Problem 2 in the same issue of the MSRI newsletter is the muffin problem that Jim Propp first brought to our attention in 2009. Veit On Nov 29, 2011, at 8:24 PM, Michael Reid wrote:
Thank you for the enjoyable puzzle. For now I will hold off on posting my solution unless there is some interest in seeing it.
I do not know about higher bases, but it seems reasonable to believe that there is a bound -- depending upon the radix, but not on the initial number -- for the number of steps needed.
My solution for the base 2 case does not seem to adapt easily, if it all, to other bases.

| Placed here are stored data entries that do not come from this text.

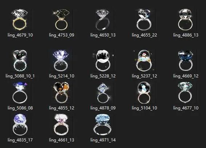Select the ling_5104_10 snowman orb ring

(144, 93)
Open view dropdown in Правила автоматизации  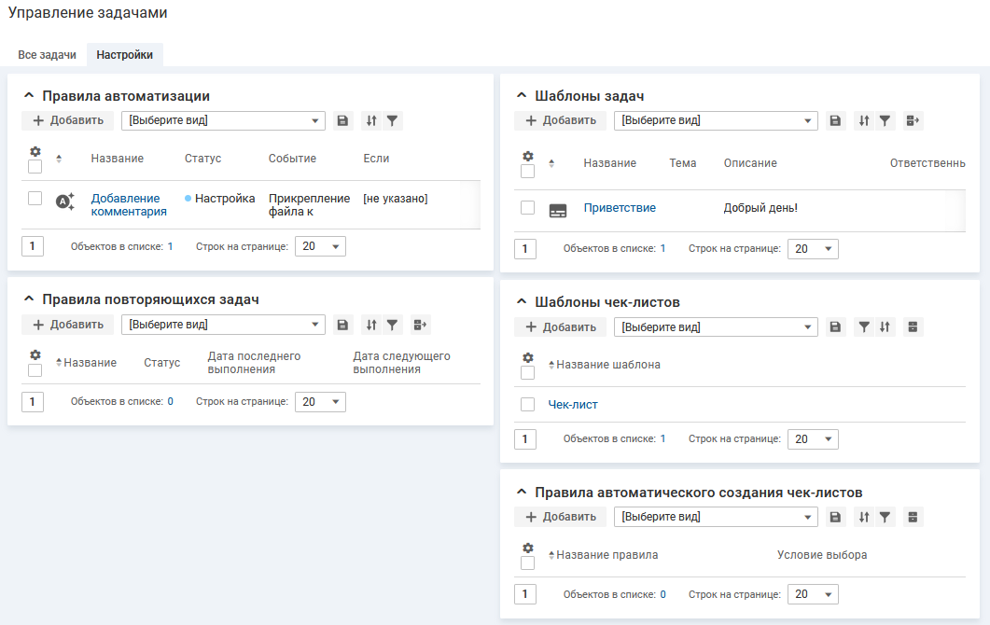pos(223,120)
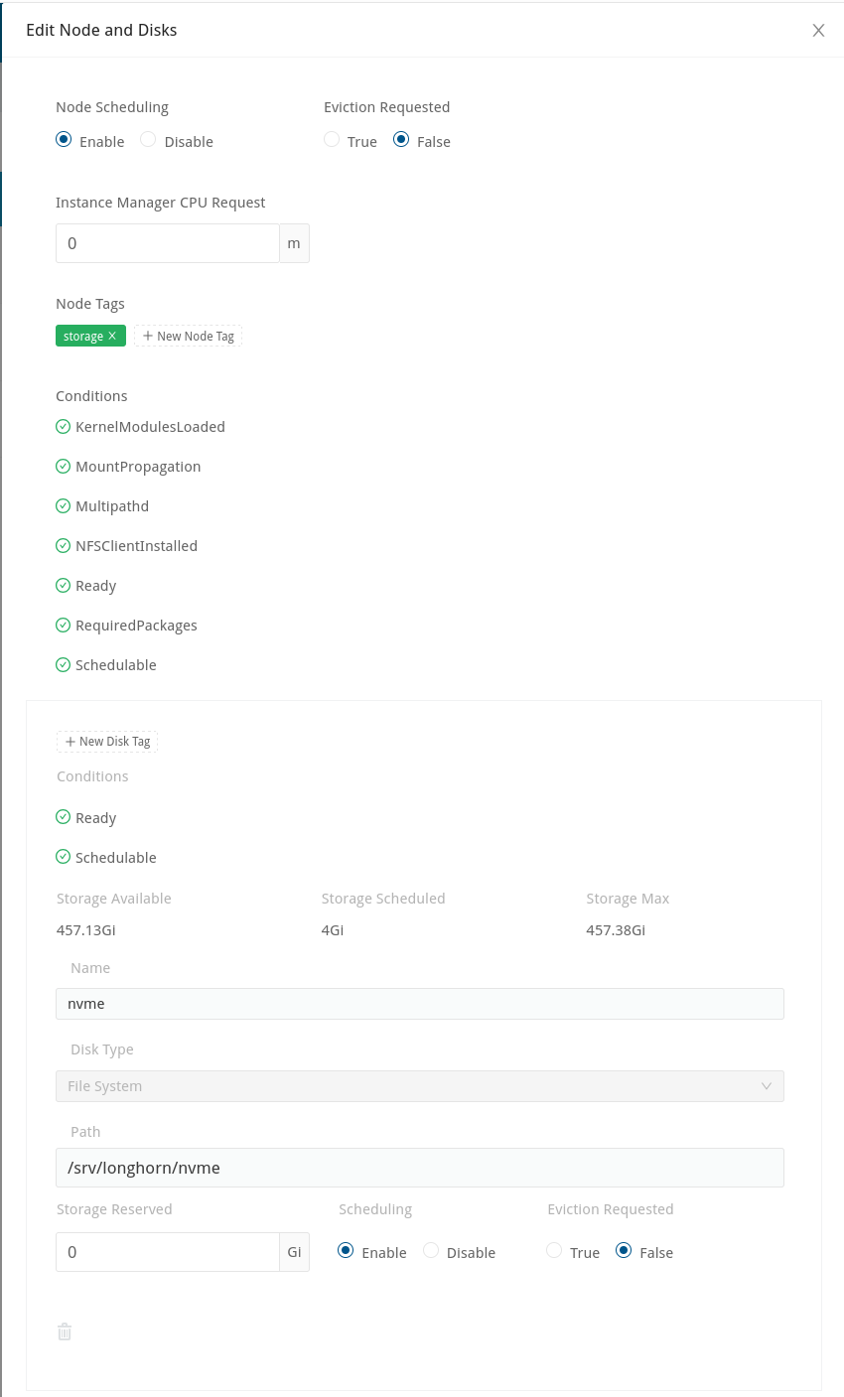Add a New Disk Tag
This screenshot has height=1397, width=844.
click(107, 742)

In the lastest issue of Emissary (the newsletter from MSRI) there's the following challenging puzzle:
For every positive integer n, write it in binary, and allow the following possible set of transformations:
You can insert "+" signs at arbitrary points within the binary expansion, and interpret that as a sum of binary numbers. For example
110101_2 --> 11_2+01_2+01_2 = 3 + 1 + 1 = 5 = 101_2.
Show that there is an absolute constant C such that for any positive integer n there is a sequence of at most C such transformations that results in 1.
Note: The minimal value of C is a real shocker
This made me wonder about the obvious generalization to other bases, where now we ask for a sequence of such transformation that results in a single digit base b number.